INPUT MATERIAL START

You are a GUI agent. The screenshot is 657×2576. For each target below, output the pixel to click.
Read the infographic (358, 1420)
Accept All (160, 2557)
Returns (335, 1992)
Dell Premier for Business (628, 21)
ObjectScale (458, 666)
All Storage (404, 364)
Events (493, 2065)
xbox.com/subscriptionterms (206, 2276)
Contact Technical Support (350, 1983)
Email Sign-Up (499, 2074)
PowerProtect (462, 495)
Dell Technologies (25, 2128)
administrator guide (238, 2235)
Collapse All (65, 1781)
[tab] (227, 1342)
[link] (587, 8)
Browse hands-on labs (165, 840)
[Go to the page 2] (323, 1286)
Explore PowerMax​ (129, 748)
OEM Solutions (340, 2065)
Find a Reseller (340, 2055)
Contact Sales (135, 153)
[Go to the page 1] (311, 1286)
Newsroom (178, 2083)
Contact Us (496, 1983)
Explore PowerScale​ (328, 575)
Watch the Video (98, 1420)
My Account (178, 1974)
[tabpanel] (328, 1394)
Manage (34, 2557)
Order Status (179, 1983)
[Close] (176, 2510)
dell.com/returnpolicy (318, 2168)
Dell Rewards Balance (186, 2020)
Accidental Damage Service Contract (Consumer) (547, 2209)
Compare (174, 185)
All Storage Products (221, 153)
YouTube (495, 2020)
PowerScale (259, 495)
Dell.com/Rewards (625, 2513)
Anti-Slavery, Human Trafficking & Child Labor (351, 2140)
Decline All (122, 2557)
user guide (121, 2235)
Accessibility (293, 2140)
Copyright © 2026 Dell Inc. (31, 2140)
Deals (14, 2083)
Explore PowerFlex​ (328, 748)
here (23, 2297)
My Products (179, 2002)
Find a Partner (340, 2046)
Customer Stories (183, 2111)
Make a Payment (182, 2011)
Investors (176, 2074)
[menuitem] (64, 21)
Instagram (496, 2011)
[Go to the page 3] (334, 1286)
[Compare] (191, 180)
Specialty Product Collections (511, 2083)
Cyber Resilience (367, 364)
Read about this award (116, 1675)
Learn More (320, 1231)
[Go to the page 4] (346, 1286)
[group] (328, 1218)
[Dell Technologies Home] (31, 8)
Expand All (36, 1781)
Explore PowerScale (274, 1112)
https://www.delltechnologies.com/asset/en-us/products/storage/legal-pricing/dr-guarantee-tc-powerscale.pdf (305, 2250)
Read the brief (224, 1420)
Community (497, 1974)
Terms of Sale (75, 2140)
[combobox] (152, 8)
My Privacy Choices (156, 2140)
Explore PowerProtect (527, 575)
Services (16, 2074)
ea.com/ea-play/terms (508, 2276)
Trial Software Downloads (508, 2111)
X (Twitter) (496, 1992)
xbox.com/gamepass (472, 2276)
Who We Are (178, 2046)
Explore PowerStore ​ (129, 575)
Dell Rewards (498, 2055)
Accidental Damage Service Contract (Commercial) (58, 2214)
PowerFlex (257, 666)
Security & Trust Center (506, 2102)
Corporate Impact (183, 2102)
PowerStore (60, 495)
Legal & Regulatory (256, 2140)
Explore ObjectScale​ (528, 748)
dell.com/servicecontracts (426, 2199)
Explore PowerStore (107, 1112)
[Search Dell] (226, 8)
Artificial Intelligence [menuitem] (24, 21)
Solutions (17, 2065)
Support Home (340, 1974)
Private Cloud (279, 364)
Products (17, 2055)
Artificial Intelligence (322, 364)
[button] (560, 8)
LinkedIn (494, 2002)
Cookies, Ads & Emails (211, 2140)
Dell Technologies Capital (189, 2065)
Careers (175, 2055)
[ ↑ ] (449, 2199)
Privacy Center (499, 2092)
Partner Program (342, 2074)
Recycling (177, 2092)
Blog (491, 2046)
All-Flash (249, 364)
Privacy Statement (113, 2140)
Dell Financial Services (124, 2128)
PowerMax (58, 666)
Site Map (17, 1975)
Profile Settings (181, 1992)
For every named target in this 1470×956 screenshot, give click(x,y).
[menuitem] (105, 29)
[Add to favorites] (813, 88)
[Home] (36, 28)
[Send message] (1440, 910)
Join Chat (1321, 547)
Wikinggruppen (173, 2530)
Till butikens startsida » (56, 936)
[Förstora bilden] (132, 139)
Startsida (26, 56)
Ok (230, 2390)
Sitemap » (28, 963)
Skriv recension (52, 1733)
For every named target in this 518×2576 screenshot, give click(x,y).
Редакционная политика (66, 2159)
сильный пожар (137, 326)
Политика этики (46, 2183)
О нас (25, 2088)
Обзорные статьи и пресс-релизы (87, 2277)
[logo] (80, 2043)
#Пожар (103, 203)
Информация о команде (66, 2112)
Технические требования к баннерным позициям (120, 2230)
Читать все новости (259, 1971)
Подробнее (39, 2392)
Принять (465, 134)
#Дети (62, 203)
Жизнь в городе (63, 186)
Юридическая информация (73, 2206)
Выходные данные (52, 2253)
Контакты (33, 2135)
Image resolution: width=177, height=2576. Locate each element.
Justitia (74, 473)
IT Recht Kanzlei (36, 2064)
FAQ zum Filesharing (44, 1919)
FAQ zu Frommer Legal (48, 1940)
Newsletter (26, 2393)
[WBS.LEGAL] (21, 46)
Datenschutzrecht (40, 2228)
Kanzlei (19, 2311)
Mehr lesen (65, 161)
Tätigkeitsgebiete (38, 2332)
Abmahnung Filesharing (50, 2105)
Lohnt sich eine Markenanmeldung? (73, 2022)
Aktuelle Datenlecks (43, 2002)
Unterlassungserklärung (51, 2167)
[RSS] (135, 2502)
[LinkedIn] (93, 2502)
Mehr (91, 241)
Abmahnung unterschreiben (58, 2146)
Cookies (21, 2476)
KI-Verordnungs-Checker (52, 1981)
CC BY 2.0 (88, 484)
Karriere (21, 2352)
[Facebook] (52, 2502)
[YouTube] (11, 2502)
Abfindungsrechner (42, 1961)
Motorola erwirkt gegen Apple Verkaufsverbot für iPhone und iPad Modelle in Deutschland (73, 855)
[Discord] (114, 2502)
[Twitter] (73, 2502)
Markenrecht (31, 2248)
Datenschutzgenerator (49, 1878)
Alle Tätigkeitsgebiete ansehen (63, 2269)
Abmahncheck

INPUT MATERIAL END

## [YOUR INSTRUCTIONS]
All records should be returned verbatim, none left out.

## [SOLUTION TO THIS EXERCISE]
You are a GUI agent. The screenshot is 657×2576. For each target below, output the pixel to click.
Read the infographic (358, 1420)
Accept All (160, 2557)
Returns (335, 1992)
Dell Premier for Business (628, 21)
ObjectScale (458, 666)
All Storage (404, 364)
Events (493, 2065)
xbox.com/subscriptionterms (206, 2276)
Contact Technical Support (350, 1983)
Email Sign-Up (499, 2074)
PowerProtect (462, 495)
Dell Technologies (25, 2128)
administrator guide (238, 2235)
Collapse All (65, 1781)
[tab] (227, 1342)
[link] (587, 8)
Browse hands-on labs (165, 840)
[Go to the page 2] (323, 1286)
Explore PowerMax​ (129, 748)
OEM Solutions (340, 2065)
Find a Reseller (340, 2055)
Contact Sales (135, 153)
[Go to the page 1] (311, 1286)
Newsroom (178, 2083)
Contact Us (496, 1983)
Explore PowerScale​ (328, 575)
Watch the Video (98, 1420)
My Account (178, 1974)
[tabpanel] (328, 1394)
Manage (34, 2557)
Order Status (179, 1983)
[Close] (176, 2510)
dell.com/returnpolicy (318, 2168)
Dell Rewards Balance (186, 2020)
Accidental Damage Service Contract (Consumer) (547, 2209)
Compare (174, 185)
All Storage Products (221, 153)
YouTube (495, 2020)
PowerScale (259, 495)
Dell.com/Rewards (625, 2513)
Anti-Slavery, Human Trafficking & Child Labor (351, 2140)
Decline All (122, 2557)
user guide (121, 2235)
Accessibility (293, 2140)
Copyright © 2026 Dell Inc. (31, 2140)
Deals (14, 2083)
Explore PowerFlex​ (328, 748)
here (23, 2297)
My Products (179, 2002)
Find a Partner (340, 2046)
Customer Stories (183, 2111)
Make a Payment (182, 2011)
Investors (176, 2074)
[menuitem] (64, 21)
Instagram (496, 2011)
[Go to the page 3] (334, 1286)
[Compare] (191, 180)
Specialty Product Collections (511, 2083)
Cyber Resilience (367, 364)
Read about this award (116, 1675)
Learn More (320, 1231)
[Go to the page 4] (346, 1286)
[group] (328, 1218)
[Dell Technologies Home] (31, 8)
Expand All (36, 1781)
Explore PowerScale (274, 1112)
https://www.delltechnologies.com/asset/en-us/products/storage/legal-pricing/dr-guarantee-tc-powerscale.pdf (305, 2250)
Read the brief (224, 1420)
Community (497, 1974)
Terms of Sale (75, 2140)
[combobox] (152, 8)
My Privacy Choices (156, 2140)
Explore PowerProtect (527, 575)
Services (16, 2074)
ea.com/ea-play/terms (508, 2276)
Trial Software Downloads (508, 2111)
X (Twitter) (496, 1992)
xbox.com/gamepass (472, 2276)
Who We Are (178, 2046)
Explore PowerStore ​ (129, 575)
Dell Rewards (498, 2055)
Accidental Damage Service Contract (Commercial) (58, 2214)
PowerFlex (257, 666)
Security & Trust Center (506, 2102)
Corporate Impact (183, 2102)
PowerStore (60, 495)
Legal & Regulatory (256, 2140)
Explore ObjectScale​ (528, 748)
dell.com/servicecontracts (426, 2199)
Explore PowerStore (107, 1112)
[Search Dell] (226, 8)
Artificial Intelligence [menuitem] (24, 21)
Solutions (17, 2065)
Support Home (340, 1974)
Private Cloud (279, 364)
Products (17, 2055)
Artificial Intelligence (322, 364)
[button] (560, 8)
LinkedIn (494, 2002)
Cookies, Ads & Emails (211, 2140)
Dell Technologies Capital (189, 2065)
Careers (175, 2055)
[ ↑ ] (449, 2199)
Privacy Center (499, 2092)
Partner Program (342, 2074)
Recycling (177, 2092)
Blog (491, 2046)
All-Flash (249, 364)
Privacy Statement (113, 2140)
Dell Financial Services (124, 2128)
PowerMax (58, 666)
Site Map (17, 1975)
Profile Settings (181, 1992)
For every named target in this 1470×956 screenshot, give click(x,y).
[menuitem] (105, 29)
[Add to favorites] (813, 88)
[Home] (36, 28)
[Send message] (1440, 910)
Join Chat (1321, 547)
Wikinggruppen (173, 2530)
Till butikens startsida » (56, 936)
[Förstora bilden] (132, 139)
Startsida (26, 56)
Ok (230, 2390)
Sitemap » (28, 963)
Skriv recension (52, 1733)
For every named target in this 518×2576 screenshot, give click(x,y).
Редакционная политика (66, 2159)
сильный пожар (137, 326)
Политика этики (46, 2183)
О нас (25, 2088)
Обзорные статьи и пресс-релизы (87, 2277)
[logo] (80, 2043)
#Пожар (103, 203)
Информация о команде (66, 2112)
Технические требования к баннерным позициям (120, 2230)
Читать все новости (259, 1971)
Подробнее (39, 2392)
Принять (465, 134)
#Дети (62, 203)
Жизнь в городе (63, 186)
Юридическая информация (73, 2206)
Выходные данные (52, 2253)
Контакты (33, 2135)
Image resolution: width=177, height=2576. Locate each element.
Justitia (74, 473)
IT Recht Kanzlei (36, 2064)
FAQ zum Filesharing (44, 1919)
FAQ zu Frommer Legal (48, 1940)
Newsletter (26, 2393)
[WBS.LEGAL] (21, 46)
Datenschutzrecht (40, 2228)
Kanzlei (19, 2311)
Mehr lesen (65, 161)
Tätigkeitsgebiete (38, 2332)
Abmahnung Filesharing (50, 2105)
Lohnt sich eine Markenanmeldung? (73, 2022)
Aktuelle Datenlecks (43, 2002)
Unterlassungserklärung (51, 2167)
[RSS] (135, 2502)
[LinkedIn] (93, 2502)
Mehr (91, 241)
Abmahnung unterschreiben (58, 2146)
Cookies (21, 2476)
KI-Verordnungs-Checker (52, 1981)
CC BY 2.0 (88, 484)
Karriere (21, 2352)
[Facebook] (52, 2502)
[YouTube] (11, 2502)
Abfindungsrechner (42, 1961)
Motorola erwirkt gegen Apple Verkaufsverbot für iPhone und iPad Modelle in Deutschland (73, 855)
[Discord] (114, 2502)
[Twitter] (73, 2502)
Markenrecht (31, 2248)
Datenschutzgenerator (49, 1878)
Alle Tätigkeitsgebiete ansehen (63, 2269)
Abmahncheck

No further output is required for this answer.